───── Records to process ─────
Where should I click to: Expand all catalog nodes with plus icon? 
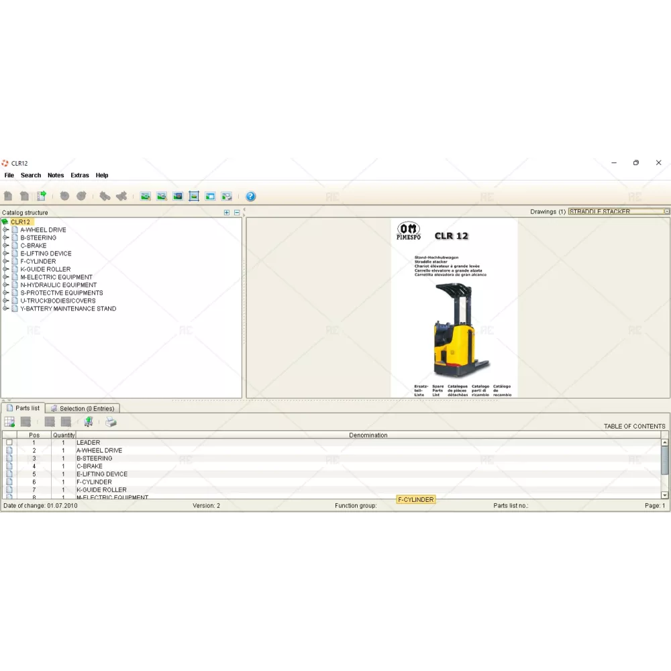click(x=227, y=213)
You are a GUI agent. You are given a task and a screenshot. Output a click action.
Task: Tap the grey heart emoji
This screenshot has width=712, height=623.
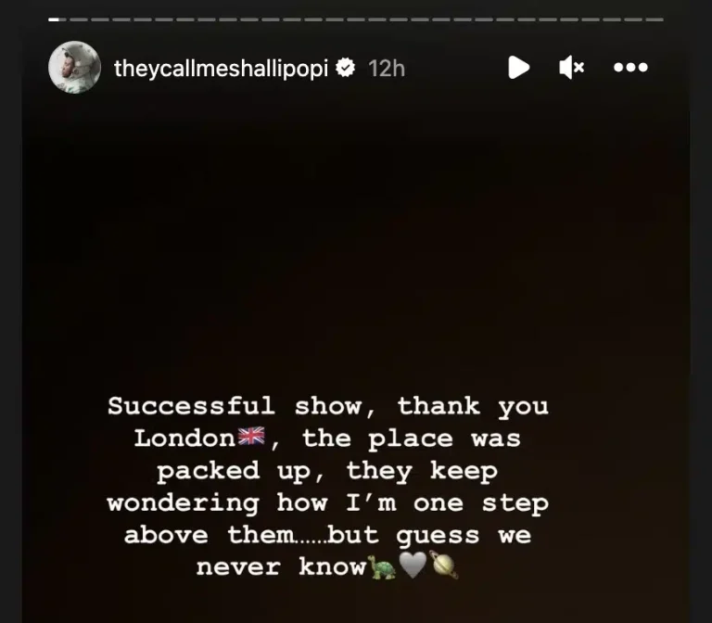pos(413,566)
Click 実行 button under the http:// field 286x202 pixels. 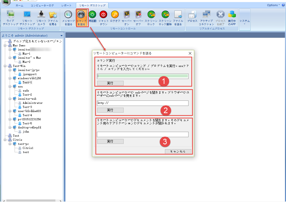tap(110, 110)
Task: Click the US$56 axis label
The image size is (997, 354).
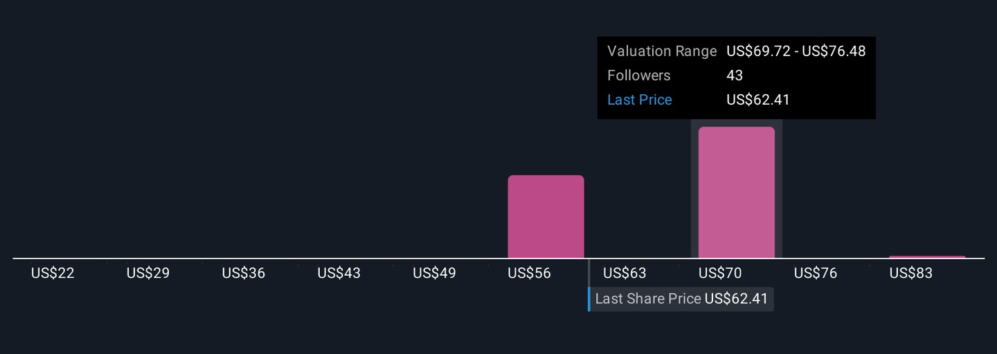Action: click(530, 273)
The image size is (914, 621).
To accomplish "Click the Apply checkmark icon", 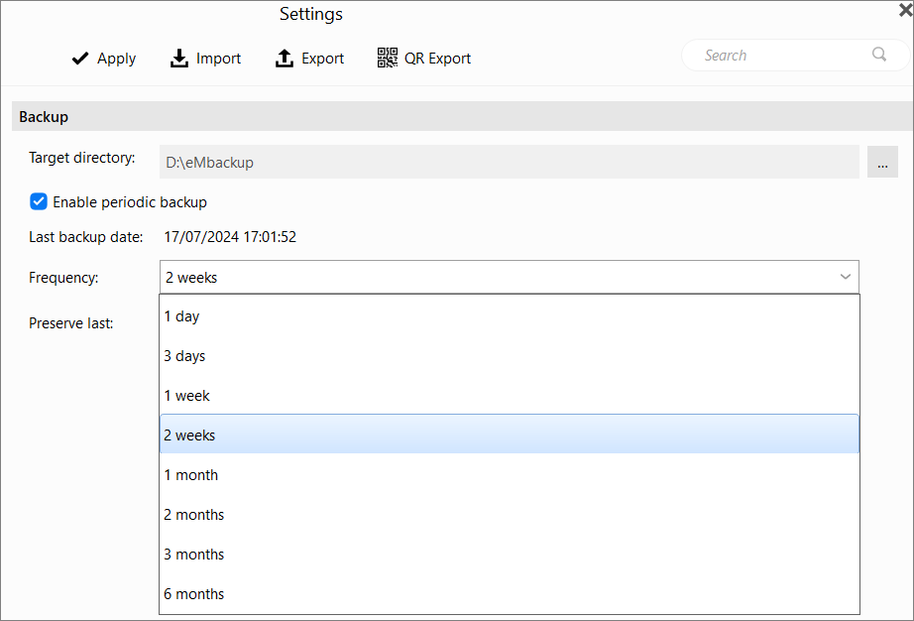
─────
▶ Exercise
Make an exact copy of only those lines that run from the line with "The image size is (997, 354)." through the end of the records, excluding pictures.

▶ Your solution
The image size is (997, 354).
Action: click(530, 273)
The image size is (914, 621).
To accomplish "Click the Apply checkmark icon", 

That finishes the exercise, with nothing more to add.